Development land values in England and Wales continue to rise, increasing by 2% in the first six months of the year. In prime central London, development land values are up by 18.9% on an annual basis, compared to 15.9% in Q1. Gráinne Gilmore examines the latest market trends.
The 1% growth in the value of development land in England and Wales between April and June matches that seen in the first three months of the year, although it marks a slight decline from the quarterly growth in the second half of last year. The increase in land values mirrors the growth seen in house prices over the last year, and as the map below shows, the pace of growth in land prices is also regionalised, just like house prices. The biggest growth in land values has been seen in prime central London, where urban development sites climbed by an average of 6.7% in Q2.
Brownfield sites outside PCL in Greater London have seen the next biggest rise in values, climbing by an average of 14.2% year-on-year. Yet it is not just a case of a north-south divide in land price movements. While greenfield site values in the South East have risen around 3% on the year, those in the North West are up by 6%.
The values in the North West are rising from a lower base per acre, but nevertheless, this increase underlines a return of investment into these markets.
The housing market has picked up over the last 18 months, not only in terms of prices, but also transactions, with the number of new home sales up by 18% in the first quarter of this year compared to the same period last year, according to Land Registry data.
The Council of Mortgage Lenders reported that in June, its members advanced the highest number of loans to first-time buyers than at any time since December 2007, underlining the depth of pent-up demand in the housing market. The Help to Buy Equity Loan has helped uncork this demand, especially in the North and Midlands.

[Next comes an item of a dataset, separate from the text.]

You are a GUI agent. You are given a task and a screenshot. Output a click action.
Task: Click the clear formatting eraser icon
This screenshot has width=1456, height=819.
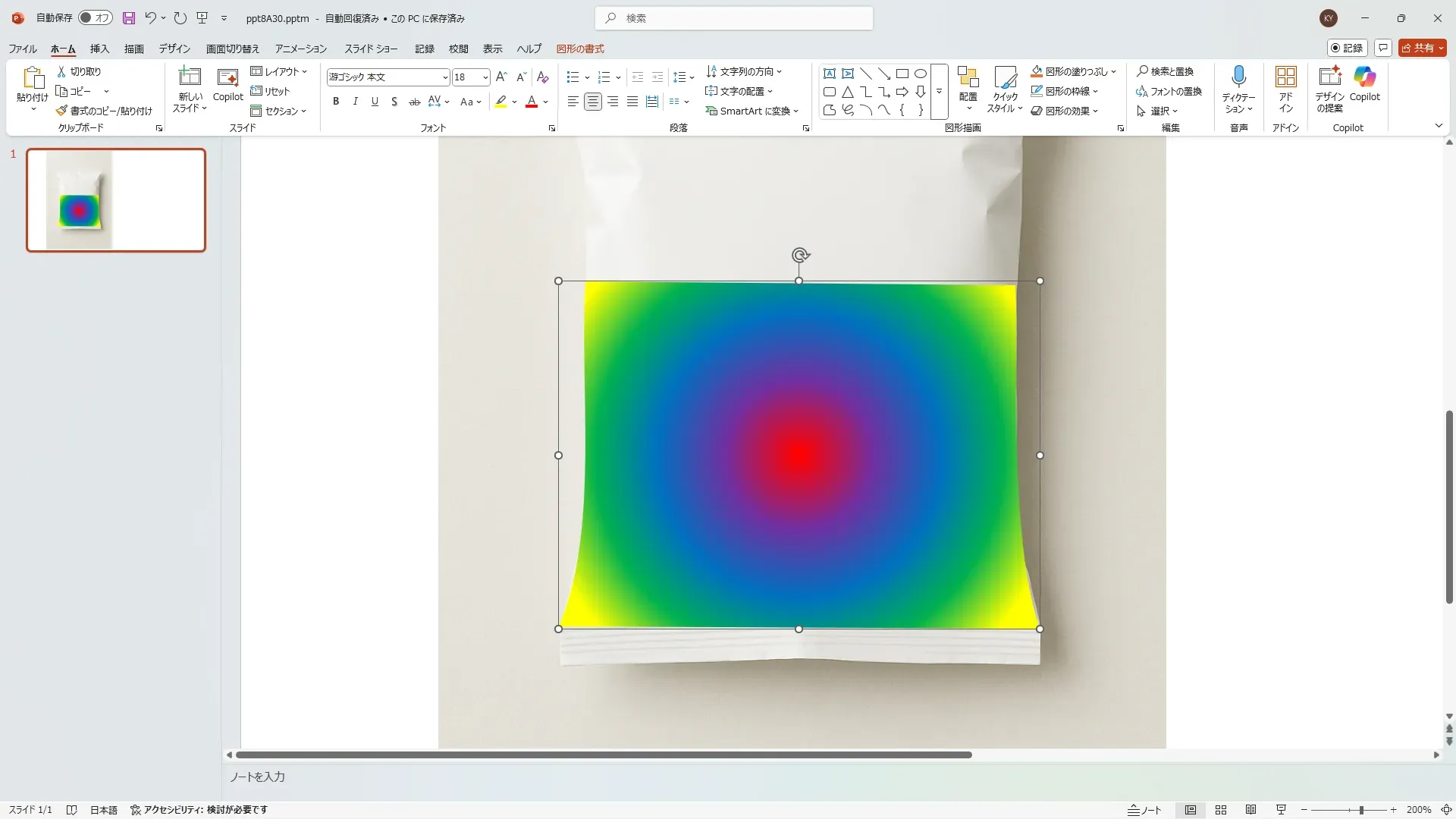tap(542, 77)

This has been reflected in robust sales volumes reported by housebuilders in their half-year results. But some developers have noted that the pace of growth in demand may be starting to slow. This could be partly due to the lending market adjusting to recent policy developments. There have been several high profile changes to the mortgage market recently, including April’s Mortgage Market Review, and new rules from the Bank of England’s Financial Policy Committee on lending limits.
Developers have also been facing increased build costs over the last year or so, as the turnaround in construction activity has put pressure on supply. This is likely to remain the case for some time, and construction cost inflation, ranging from the cost of materials to wages for workers, could in some cases act as a dampener on land prices.